It is often argued that Trinitarian doctrine is contradictory. How can three be one and one be three, all at the same time? It sounds like bad math.
First, we need to recognize what is meant by the label "contradiction".
A logical contradiction is something that makes a claim and then also claims its exact negation. A logical contradiction cannot possibly be true. It is impossible for something to both be and not be at the same time and in the same way.
If I said "there is only one God and it is not the case that there is only one God", then I would be contradicting myself. If I said "there are three persons in the Godhead and it is not the case that there are three persons in the Godhead", then I would also be contradicting myself. However, I have not made either of those claims.
When I say that there is one family consisting of four persons, or one hand utilizing five fingers, or one race made up of multiple humans, I am not claiming anything contradictory. When I say that one chemical, such as H2O, exists in three states -- solid, liquid, and gas -- I am not being contradictory.

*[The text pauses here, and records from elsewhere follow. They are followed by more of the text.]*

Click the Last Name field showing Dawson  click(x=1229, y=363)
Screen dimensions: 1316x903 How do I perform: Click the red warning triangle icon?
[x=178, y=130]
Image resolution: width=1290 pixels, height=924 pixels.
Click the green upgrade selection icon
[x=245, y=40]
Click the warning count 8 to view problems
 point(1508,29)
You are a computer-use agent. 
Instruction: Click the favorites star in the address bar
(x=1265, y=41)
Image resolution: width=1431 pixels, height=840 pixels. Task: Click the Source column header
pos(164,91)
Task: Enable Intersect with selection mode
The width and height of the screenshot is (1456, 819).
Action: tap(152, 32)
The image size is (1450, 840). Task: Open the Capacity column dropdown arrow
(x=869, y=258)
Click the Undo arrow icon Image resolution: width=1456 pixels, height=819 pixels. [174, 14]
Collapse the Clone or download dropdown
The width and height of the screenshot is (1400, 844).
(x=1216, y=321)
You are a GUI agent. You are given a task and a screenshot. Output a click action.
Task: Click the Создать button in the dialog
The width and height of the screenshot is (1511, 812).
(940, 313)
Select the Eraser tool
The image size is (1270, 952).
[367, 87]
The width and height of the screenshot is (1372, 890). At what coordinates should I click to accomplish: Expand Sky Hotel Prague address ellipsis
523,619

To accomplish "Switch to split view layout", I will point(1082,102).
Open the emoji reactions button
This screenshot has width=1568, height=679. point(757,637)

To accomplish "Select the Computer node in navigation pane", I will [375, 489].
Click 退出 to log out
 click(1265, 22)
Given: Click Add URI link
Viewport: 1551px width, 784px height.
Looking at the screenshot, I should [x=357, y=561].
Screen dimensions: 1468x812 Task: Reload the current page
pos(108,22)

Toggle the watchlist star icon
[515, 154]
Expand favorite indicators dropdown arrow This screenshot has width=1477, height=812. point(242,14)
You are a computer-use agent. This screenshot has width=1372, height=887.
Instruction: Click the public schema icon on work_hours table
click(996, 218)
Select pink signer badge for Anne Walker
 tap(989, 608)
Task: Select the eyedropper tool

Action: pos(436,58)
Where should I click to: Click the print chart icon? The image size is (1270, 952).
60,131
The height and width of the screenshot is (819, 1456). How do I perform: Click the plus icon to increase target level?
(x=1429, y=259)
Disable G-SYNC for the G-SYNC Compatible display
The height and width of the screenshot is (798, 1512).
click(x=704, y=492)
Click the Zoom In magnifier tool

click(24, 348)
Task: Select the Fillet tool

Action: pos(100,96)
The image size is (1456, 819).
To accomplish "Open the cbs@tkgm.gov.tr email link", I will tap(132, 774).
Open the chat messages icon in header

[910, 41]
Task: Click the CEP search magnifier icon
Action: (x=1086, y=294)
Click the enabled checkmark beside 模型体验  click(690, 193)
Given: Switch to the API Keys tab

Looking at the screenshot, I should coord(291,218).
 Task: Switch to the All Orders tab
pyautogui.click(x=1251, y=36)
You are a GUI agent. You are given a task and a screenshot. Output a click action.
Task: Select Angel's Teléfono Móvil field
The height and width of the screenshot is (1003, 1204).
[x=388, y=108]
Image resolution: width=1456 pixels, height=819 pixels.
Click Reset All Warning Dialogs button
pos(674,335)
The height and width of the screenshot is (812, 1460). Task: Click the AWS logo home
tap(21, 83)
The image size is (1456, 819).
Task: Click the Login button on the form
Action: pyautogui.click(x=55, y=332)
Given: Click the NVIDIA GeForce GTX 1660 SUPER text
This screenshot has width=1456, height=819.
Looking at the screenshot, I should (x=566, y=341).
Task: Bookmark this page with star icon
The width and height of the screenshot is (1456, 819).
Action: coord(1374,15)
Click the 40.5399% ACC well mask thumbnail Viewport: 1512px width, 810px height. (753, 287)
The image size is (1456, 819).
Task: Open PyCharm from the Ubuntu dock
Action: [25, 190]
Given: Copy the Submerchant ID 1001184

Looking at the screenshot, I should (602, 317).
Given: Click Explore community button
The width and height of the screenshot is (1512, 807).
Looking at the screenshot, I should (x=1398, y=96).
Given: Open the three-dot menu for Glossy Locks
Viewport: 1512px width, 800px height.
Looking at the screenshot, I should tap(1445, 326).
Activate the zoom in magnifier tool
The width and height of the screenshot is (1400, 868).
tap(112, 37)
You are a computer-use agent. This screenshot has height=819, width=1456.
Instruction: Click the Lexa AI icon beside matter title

Likewise, saying that there is one God revealed in three persons that are eternally distinct is not contradictory. It may be difficult to grasp, and there may be no perfect analogy (certainly none of the analogies I used above fit the Godhead perfectly), but it is unquestionably not logically contradictory.
Not only is it not contradictory, but it is what God tells us about Himself in the scriptures.
In fact, Biblical Christianity is the only worldview that is not logically contradictory.